Beefing up thin credit file can improve odds of next card approval
Erica Sandberg is a prominent personal finance authority and author of “Expecting Money: The Essential Financial Plan for New and Growing Families.” She writes “Opening Credits,” a weekly reader Q&A column about issues for people who are new to credit, for CreditCards.com.
With a 750-plus credit score and high income, why was I turned down for a new Chase credit card?Just because you've successfully managed one credit card in the past, you may still have a "thin credit file," which may prevent you from being approved for more high-end cards.
Dear Opening Credits,
I have had a Chase Freedom Unlimited card since November 2016. I have been using this card for everything and even charging all of my husband's purchases on this card as well.
I applied in January 2017 for a Chase Sapphire card, but I was told I had a thin credit file. So now it's been approximately a year and a half since I’ve had this card and was turned down for the Chase Sapphire because of not enough credit history?
My credit scores are all 750-plus on all three credit agencies. My husband and I have a household income of $100,000-plus, never a late payment, pay on time always.
I don't know what they could possibly want more from me except another call to reconsideration and a detailed argument why I should have this credit card. I need a card without foreign transaction fees as I travel quite a bit. What do you advise? – Deena
The credit scores you cite are certainly impressive! According to recent data, the average VantageScore is 675, which puts yours firmly in the upper echelons. It’s a testimony to the fact that a person can create a high credit score quickly and with a single account, as long as it’s used regularly and responsibly.
However, when a credit card issuer tells you something, believe it. A thin credit file simply means you don’t have enough information on your credit reports for them to offer you a card at this time.
It’s not an insult, but a desire to see more of what you’re already doing. Aside from your credit scores and income, the total number of open credit cards and your credit utilization ratio (the amount you owe compared to how much you can charge) are also qualification factors.

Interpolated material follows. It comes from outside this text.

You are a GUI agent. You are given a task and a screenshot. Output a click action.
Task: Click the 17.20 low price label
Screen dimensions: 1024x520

Some, such as the Capital One QuicksilverOne Cash Rewards account, are designed for people with limited credit histories, so you may want to start there. Or get a different card with less stringent acceptance requirements. Then do what you’re doing with the first: charge, pay in full, and never miss a due date. You’ll have two cards in rotation, which will definitely help.

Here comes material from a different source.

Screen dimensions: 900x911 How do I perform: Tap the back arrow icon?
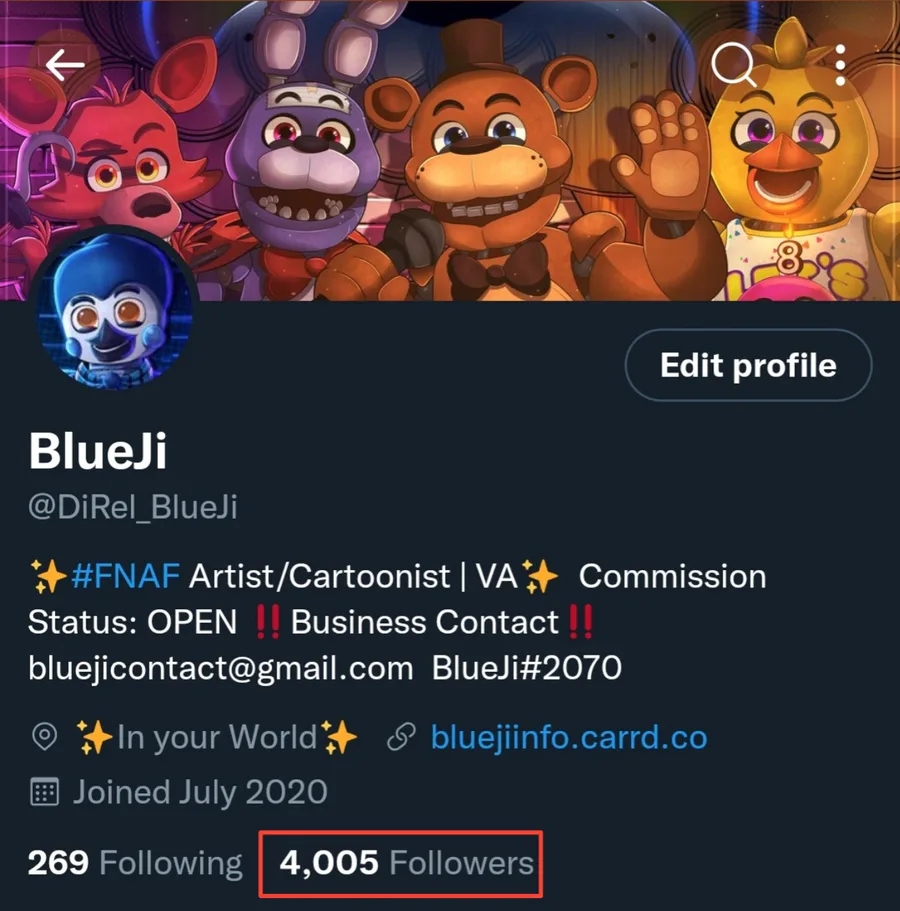[x=65, y=64]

Options to boost your credit profile
Another way to add a line item to your credit reports is to become an authorized user on someone else’s account.
If you have a friend or family member who is willing to grant you access, that credit card would appear on your credit file. You wouldn’t be liable for payment, and as long as the account is kept in good standing, it’s appearance will bulk up your reports. Another advantage is that you would not have to apply for the card, which will reduce the temporary hard inquiry ding to your scores.

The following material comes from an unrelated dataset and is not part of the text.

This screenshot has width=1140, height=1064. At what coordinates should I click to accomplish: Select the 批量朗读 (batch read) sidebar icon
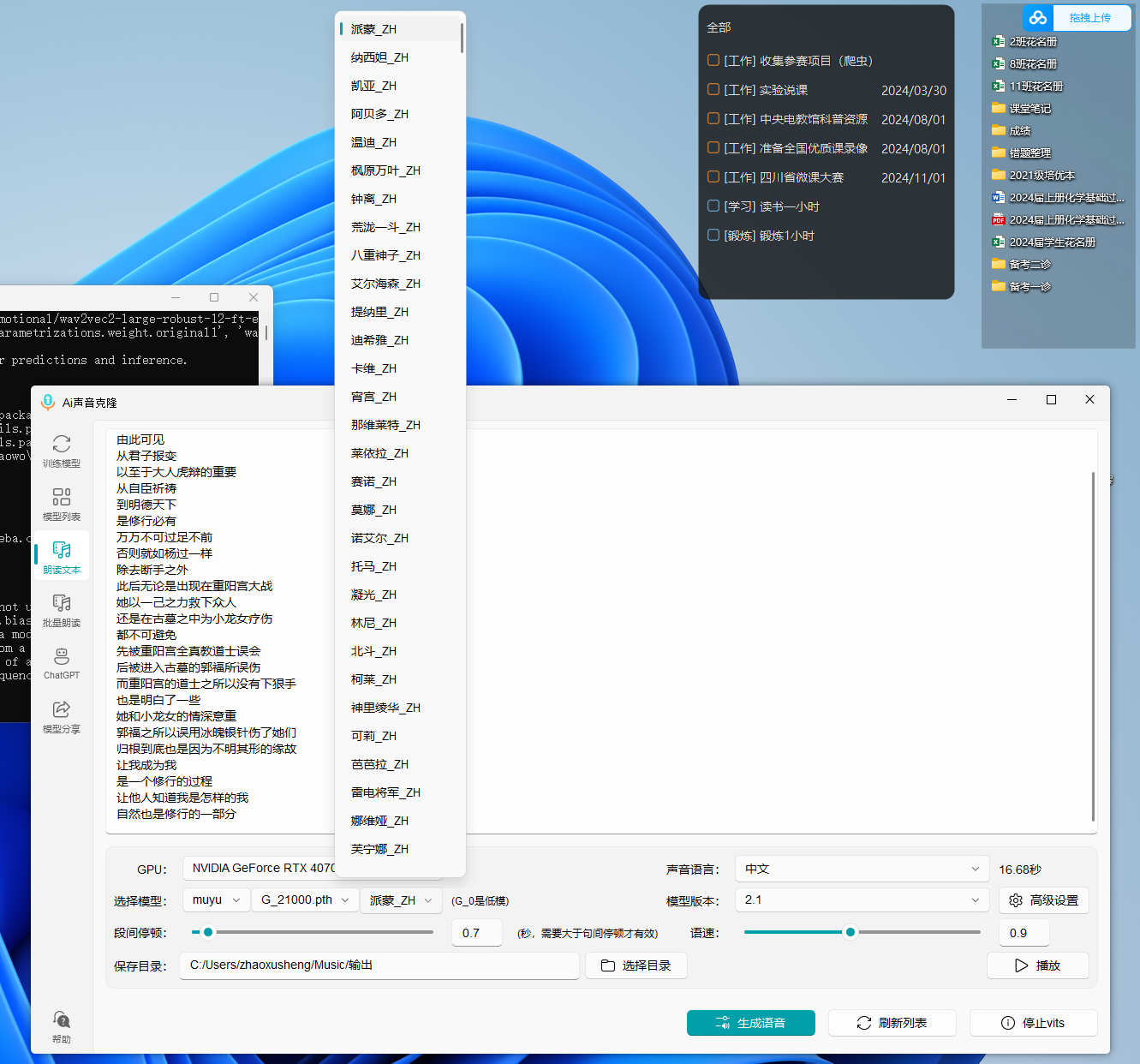[62, 610]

You might also consider taking out a loan to boost your credit mix, which is another credit scoring component.
For example, if you’re in the market for new furniture and the store has a good, deferred interest financing deal (such as 0 percent interest for 12 months), you can take advantage of it.
Don’t just pay on time, but delete the balance early. That activity will be recorded on your credit reports and you’ll look even more financially capable than you do now.
In short, a couple of credit cards and possibly a loan will soon fatten up your credit file. After that you can chase after that Chase account again, and catch it.